Extracted data entries
● ● ●

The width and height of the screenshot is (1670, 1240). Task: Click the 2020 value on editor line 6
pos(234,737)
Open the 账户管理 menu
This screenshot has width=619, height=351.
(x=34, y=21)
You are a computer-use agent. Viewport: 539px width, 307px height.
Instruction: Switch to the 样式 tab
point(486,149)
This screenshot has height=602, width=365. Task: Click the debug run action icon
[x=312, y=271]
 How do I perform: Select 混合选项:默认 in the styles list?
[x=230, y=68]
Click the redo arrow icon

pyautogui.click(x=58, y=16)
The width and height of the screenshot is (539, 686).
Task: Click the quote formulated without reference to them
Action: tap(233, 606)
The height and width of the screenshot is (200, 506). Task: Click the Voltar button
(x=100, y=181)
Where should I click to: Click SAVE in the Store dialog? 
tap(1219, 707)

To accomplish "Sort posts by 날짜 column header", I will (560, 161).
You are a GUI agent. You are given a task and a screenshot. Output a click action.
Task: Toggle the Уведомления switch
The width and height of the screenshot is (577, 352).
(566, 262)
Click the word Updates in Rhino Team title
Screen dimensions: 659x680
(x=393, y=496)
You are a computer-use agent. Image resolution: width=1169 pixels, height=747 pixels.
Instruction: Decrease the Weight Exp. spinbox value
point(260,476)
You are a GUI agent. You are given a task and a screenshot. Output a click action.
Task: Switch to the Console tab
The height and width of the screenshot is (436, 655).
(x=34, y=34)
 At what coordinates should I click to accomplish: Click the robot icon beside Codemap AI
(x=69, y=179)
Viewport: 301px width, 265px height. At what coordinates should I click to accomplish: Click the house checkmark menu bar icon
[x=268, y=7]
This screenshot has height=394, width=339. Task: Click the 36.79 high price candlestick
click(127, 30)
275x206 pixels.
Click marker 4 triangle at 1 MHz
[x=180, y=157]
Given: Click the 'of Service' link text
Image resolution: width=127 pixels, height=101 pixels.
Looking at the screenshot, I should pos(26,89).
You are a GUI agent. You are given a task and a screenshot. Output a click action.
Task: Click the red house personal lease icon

● ● ●

Your instructions:
From the line with "You are a computer-use agent. Image" through the last line of the records, set down every line exactly as written and leave out all others.

Completed exercise:
You are a computer-use agent. Image resolution: width=1169 pixels, height=747 pixels.
Instruction: Decrease the Weight Exp. spinbox value
point(260,476)
You are a GUI agent. You are given a task and a screenshot. Output a click action.
Task: Switch to the Console tab
The height and width of the screenshot is (436, 655).
(x=34, y=34)
 At what coordinates should I click to accomplish: Click the robot icon beside Codemap AI
(x=69, y=179)
Viewport: 301px width, 265px height. At what coordinates should I click to accomplish: Click the house checkmark menu bar icon
[x=268, y=7]
This screenshot has height=394, width=339. Task: Click the 36.79 high price candlestick
click(127, 30)
275x206 pixels.
Click marker 4 triangle at 1 MHz
[x=180, y=157]
Given: Click the 'of Service' link text
Image resolution: width=127 pixels, height=101 pixels.
Looking at the screenshot, I should pos(26,89).
You are a GUI agent. You are given a task and a screenshot. Output a click action.
Task: Click the red house personal lease icon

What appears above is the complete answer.